6 Cre­ate a blurred back­ground Layer

To make the ef­fect more con­vinc­ing, use

Lens Blur to make the en­tire land­scape look like a minia­ture model. To do

that, se­lect the Back­ground Layer and hit Ctrl+j to du­pli­cate it. Go to Fil­ter’blur’lens Blur. Set the Iris Shape to Hexagon. Use a Ra­dius of 34, a Blade Cur­va­ture of 51 and a Ro­ta­tion of 121. Leave Bright­ness on 0, Thesh­old on 255, Noise on 0 and Dis­tri­bu­tion on Uni­form. Click OK to ap­ply the blur. You now have a blurred back­ground Layer on top of a sharp back­ground Layer. Next, we’ll need to mask out part of the blurred Layer so that part of the sharp Layer be­neath shows through.
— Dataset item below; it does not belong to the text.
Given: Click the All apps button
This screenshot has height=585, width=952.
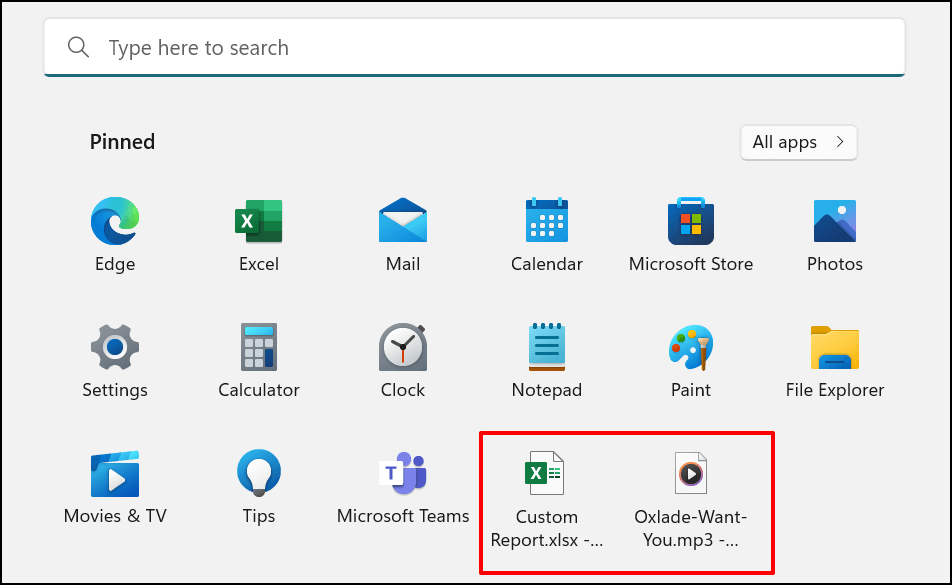Looking at the screenshot, I should coord(798,142).
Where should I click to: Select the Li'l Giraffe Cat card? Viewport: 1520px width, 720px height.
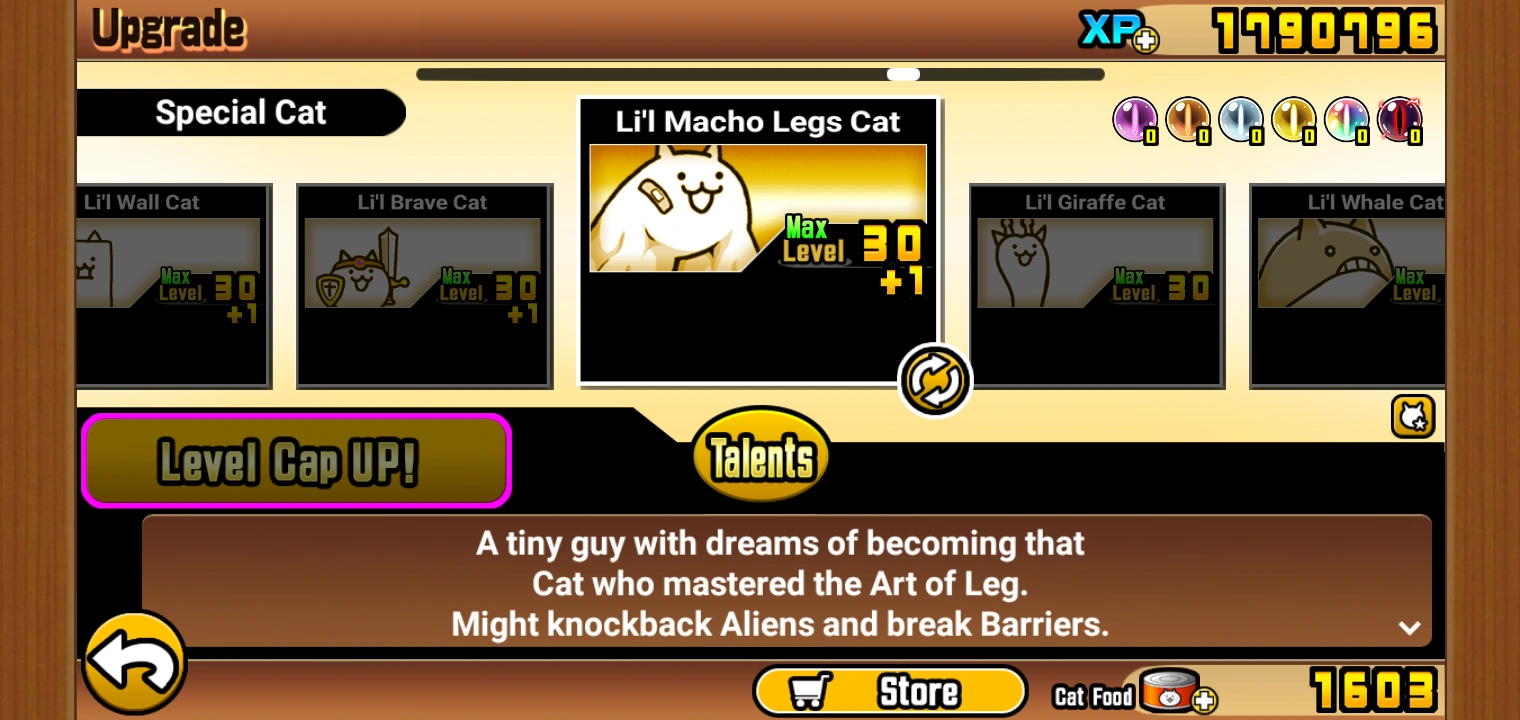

7 Mask out part of the blurred Layer to cre­ate a tilt-shift, minia­ture ef­fect

Hit the Add Layer Mask icon to add a Layer Mask to the blurred Layer. Se­lect the Gra­di­ent tool (G). In the Tool Op­tions Bar, se­lect Black, White, Re­flected Gra­di­ent, and leave Re­verse unticked. Click on the path be­low the tip of the brush, hold down the Shift key and drag up to the top of the hand. When you re­lease the mouse but­ton you’ll cre­ate a lin­ear gra­di­ent on the mask that goes from white to black then white again. This will hide a thin strip of the blurred im­age, re­veal­ing the sharp im­age be­low, and cre­ate a tilt-shift ef­fect that makes the land­scape look like a minia­ture. All that’s left is to save your shot, so go to File Save As. Se­lect the JPEG (JPG) for­mat to cre­ate a small file that’s per­fect for shar­ing on­line. Choose the Pho­to­shop Doc­u­ment (PSD) for­mat to keep the Lay­ers in­tact for later edit­ing.

Af­ter By com­posit­ing the im­ages and adding some blur to the land­scape, we’ve made the im­age look like a minia­ture. Be­fore We use a land­scape shot fea­tur­ing a clearly de­fined path and an­other fea­tur­ing a hand hold­ing a paint brush.